Es war eine Entscheidung von US-Präsident George W. Bush und Vizepräsident Dick Cheney, und zwar nicht nur gegen den Rat der Geheimdienste – ich war ja damals National Intelligence Officer und weiß es daher mit Sicherheit –, sondern auch gegen den Rat vieler wichtiger Beamter, die den Schritt für einen Fehler hielten. Das Resultat ist bekannt: Wir bekamen die schlechteste aller vorstellbaren Lösungen.
Fiona Hill in Karenina
Aus dem Ukraine-Desaster hat die Nato bis heute keine Lehren gezogen.
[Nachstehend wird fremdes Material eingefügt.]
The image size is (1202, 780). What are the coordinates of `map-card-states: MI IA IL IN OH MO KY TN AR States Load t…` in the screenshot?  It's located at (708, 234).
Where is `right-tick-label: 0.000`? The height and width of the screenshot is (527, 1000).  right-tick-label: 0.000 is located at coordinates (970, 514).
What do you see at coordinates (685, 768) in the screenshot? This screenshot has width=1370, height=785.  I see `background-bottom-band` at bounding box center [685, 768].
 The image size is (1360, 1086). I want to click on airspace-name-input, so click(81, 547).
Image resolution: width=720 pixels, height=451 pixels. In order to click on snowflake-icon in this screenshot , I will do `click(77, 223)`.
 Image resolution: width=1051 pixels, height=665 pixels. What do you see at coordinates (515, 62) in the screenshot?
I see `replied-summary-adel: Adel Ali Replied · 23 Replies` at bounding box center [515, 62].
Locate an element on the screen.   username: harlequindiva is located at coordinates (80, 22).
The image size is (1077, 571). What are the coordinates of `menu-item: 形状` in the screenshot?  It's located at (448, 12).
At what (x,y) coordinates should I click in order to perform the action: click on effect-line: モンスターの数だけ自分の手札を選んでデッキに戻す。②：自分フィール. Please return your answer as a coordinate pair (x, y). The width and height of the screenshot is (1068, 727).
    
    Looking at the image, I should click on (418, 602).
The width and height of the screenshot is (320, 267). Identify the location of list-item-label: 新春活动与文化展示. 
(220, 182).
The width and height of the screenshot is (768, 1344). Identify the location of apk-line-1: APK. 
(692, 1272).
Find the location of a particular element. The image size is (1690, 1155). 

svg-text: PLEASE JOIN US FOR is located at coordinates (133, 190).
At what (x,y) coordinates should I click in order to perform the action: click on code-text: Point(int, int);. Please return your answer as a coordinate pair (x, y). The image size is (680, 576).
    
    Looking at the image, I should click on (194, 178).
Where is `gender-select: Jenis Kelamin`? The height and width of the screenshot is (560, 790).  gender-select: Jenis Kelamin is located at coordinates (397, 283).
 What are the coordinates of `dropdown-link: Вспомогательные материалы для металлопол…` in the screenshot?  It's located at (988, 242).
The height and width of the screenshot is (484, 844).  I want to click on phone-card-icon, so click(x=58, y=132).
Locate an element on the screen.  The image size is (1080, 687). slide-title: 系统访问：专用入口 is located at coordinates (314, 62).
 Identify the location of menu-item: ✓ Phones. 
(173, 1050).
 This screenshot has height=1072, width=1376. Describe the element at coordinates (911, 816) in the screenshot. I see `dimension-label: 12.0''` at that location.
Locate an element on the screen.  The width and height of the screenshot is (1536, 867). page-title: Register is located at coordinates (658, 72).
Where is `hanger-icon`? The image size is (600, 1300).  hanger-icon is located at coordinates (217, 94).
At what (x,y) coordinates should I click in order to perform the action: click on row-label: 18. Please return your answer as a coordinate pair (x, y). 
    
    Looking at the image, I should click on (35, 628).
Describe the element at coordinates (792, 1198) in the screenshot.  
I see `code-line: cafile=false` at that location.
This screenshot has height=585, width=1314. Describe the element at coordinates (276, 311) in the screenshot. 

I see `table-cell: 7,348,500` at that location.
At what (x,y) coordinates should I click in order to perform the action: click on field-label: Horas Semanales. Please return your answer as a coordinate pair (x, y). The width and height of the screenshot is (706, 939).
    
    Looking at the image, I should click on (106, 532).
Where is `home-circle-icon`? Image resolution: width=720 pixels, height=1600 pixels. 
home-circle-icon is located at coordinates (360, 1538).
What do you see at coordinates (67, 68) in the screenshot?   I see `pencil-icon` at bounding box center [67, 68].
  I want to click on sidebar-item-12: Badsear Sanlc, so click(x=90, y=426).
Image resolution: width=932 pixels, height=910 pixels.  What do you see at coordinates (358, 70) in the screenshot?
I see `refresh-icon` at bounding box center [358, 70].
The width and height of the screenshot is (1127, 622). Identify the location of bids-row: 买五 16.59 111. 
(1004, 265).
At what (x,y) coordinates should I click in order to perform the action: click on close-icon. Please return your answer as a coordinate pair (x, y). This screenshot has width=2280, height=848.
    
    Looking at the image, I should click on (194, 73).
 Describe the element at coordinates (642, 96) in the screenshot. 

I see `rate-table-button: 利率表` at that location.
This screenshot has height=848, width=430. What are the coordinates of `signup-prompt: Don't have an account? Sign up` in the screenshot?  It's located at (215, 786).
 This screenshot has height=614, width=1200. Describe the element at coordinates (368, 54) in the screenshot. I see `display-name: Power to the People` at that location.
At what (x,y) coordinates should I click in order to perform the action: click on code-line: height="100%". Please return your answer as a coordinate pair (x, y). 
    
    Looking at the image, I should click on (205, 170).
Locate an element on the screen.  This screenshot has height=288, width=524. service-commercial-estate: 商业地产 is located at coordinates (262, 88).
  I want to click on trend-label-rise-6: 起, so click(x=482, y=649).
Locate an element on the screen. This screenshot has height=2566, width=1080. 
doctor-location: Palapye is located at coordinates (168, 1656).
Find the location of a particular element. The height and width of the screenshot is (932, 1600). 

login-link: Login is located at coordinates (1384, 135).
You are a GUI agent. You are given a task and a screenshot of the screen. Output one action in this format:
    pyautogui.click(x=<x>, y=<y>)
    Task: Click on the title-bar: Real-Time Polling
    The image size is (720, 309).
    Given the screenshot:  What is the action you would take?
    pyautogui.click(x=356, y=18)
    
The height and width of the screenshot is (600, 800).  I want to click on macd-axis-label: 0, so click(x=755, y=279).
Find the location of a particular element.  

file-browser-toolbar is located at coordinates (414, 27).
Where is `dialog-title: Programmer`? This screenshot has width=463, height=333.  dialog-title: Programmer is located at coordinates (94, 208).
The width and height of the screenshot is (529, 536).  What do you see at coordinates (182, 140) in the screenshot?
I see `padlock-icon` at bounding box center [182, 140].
Man tut einfach so, als habe man damit nichts zu tun – und holt sich neue Mitglieder.
Doch selbst Schweden und Finnland können den nun geplanten und mit viel Vorschußlorbeeren gefeierten Beitritt nicht genießen. Denn die Türkei hat ein Veto eingelegt.
Beide Kandidaten wollten mit der Unterstützung von „Terrororganisationen“ weitermachen, aber gleichzeitig die Zustimmung der Türkei für eine Nato-Mitgliedschaft, bemängelte Sultan Erdogan. „Das ist milde ausgedrückt ein Widerspruch.“
Das sind wirre Worte, mit denen Erdogan wieder einmal seine islamistische und imperialistische Politik im Nordirak und in Syrien bemänteln will. Aber sie könnten eine Nato-Krise einlösen. Denn niemand weiß, was Erdogan wirklich will.
Geht es um die Auslieferung von kurdischen Aktivisten? Um Waffen aus den USA? Um ein Bekenntnis der Allianz zum türkischen Einmarsch in den Kurdenregionen?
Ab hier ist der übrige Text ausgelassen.